[Collected data entries]

******************************

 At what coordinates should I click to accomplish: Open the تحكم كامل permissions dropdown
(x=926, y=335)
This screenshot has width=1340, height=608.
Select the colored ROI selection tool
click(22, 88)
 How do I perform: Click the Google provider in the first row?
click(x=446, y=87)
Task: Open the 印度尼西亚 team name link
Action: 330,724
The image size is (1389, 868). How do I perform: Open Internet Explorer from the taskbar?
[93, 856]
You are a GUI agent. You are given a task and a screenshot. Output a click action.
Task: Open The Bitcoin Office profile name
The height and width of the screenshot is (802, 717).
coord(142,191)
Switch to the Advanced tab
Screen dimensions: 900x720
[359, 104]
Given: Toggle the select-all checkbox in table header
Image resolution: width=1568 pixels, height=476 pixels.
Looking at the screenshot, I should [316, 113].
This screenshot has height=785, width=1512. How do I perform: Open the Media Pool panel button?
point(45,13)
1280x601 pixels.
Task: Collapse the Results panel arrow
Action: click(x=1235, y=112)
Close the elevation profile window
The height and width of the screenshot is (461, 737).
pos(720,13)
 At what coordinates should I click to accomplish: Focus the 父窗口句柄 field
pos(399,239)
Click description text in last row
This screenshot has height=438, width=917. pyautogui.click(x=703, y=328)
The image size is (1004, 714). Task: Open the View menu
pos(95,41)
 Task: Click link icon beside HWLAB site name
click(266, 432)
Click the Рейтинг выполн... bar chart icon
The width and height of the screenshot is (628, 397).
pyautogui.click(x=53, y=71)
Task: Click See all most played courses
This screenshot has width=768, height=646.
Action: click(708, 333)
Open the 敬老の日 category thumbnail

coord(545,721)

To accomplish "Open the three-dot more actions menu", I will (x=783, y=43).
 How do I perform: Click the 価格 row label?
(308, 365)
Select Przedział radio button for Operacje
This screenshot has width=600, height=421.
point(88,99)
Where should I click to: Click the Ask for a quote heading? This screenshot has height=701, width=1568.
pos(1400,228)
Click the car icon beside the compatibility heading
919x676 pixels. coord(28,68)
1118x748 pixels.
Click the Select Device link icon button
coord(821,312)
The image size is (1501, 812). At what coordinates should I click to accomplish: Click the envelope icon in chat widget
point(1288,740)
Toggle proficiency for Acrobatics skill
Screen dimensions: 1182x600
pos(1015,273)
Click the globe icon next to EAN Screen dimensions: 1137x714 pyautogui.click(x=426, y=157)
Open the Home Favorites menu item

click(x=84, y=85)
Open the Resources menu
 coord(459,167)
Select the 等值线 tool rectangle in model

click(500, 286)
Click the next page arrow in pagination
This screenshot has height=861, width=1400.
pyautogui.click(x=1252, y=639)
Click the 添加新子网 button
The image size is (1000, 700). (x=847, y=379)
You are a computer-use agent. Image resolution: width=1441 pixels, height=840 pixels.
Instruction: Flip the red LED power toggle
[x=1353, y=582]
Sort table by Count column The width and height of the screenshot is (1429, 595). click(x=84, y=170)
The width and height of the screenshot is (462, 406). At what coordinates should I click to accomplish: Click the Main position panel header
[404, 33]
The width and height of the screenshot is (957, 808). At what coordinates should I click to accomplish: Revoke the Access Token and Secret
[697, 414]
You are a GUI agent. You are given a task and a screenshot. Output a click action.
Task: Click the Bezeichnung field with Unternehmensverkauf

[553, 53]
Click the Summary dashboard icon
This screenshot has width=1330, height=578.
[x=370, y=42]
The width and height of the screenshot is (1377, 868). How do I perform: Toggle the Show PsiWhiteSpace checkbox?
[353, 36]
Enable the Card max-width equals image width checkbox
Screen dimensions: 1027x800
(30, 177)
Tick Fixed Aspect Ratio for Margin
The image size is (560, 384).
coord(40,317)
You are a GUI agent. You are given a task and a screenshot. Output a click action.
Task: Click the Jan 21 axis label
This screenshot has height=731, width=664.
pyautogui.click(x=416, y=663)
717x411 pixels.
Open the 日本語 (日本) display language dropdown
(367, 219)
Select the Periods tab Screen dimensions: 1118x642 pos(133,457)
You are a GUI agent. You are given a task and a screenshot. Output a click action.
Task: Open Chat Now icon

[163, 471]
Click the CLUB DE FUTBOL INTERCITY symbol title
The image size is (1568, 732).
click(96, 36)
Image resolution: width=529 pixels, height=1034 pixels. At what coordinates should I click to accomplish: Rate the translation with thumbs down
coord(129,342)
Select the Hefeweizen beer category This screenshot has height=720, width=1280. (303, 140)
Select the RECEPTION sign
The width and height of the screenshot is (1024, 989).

******************************

__WORK TO BE COMPLETED__
Determine how many lines in the records include the word "next", and reply with that number alone.

__OUTPUT FOR THIS EXERCISE__
2